## DATA TO EXAMINE

========================================

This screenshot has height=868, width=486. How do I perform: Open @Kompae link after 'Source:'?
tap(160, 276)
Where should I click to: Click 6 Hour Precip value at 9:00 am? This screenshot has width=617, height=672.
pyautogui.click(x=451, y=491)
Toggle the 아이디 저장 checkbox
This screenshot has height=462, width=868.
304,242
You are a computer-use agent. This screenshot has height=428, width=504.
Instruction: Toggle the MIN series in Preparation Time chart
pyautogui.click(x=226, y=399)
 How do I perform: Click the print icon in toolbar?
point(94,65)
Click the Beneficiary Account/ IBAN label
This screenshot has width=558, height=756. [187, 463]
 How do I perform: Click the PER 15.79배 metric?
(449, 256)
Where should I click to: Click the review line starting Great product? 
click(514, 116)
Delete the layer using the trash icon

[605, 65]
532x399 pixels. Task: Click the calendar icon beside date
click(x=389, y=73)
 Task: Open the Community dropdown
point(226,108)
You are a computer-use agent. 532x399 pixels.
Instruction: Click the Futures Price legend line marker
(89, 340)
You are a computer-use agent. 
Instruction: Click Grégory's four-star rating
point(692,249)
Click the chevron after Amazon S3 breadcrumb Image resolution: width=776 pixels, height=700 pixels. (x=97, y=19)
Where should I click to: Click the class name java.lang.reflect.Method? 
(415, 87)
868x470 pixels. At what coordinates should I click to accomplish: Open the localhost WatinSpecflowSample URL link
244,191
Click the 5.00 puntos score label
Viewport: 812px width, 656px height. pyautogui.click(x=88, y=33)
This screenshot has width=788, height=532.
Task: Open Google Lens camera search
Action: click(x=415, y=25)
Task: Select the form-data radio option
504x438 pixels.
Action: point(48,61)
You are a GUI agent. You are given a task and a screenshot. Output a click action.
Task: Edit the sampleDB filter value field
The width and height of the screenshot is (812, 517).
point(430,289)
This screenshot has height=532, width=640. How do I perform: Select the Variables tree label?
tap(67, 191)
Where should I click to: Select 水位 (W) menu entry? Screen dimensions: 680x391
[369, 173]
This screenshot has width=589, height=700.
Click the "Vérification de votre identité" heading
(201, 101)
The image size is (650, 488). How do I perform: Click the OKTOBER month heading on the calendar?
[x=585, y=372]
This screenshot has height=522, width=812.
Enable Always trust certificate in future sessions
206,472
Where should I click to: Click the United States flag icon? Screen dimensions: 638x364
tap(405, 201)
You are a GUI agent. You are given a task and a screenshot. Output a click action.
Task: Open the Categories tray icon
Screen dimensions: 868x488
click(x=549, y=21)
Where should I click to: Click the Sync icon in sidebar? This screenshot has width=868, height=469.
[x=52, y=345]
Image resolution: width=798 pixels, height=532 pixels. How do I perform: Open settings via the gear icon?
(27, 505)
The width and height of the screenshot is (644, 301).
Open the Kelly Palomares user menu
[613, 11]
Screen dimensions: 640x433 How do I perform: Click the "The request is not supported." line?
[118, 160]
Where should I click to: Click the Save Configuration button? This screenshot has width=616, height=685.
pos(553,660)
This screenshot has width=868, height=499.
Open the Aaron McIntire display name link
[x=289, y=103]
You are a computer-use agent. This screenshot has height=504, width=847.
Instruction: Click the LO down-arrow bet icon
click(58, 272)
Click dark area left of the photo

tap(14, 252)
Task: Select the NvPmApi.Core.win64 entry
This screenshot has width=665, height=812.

========================================

## TASK TO COMPLETE
Locate the string "computer" in the listing above and copy every line where it occurs.

## ANSWER SECTION
You are a computer-use agent. This screenshot has height=428, width=504.
You are a computer-use agent. 532x399 pixels.
You are a computer-use agent. 
You are a computer-use agent. This screenshot has height=504, width=847.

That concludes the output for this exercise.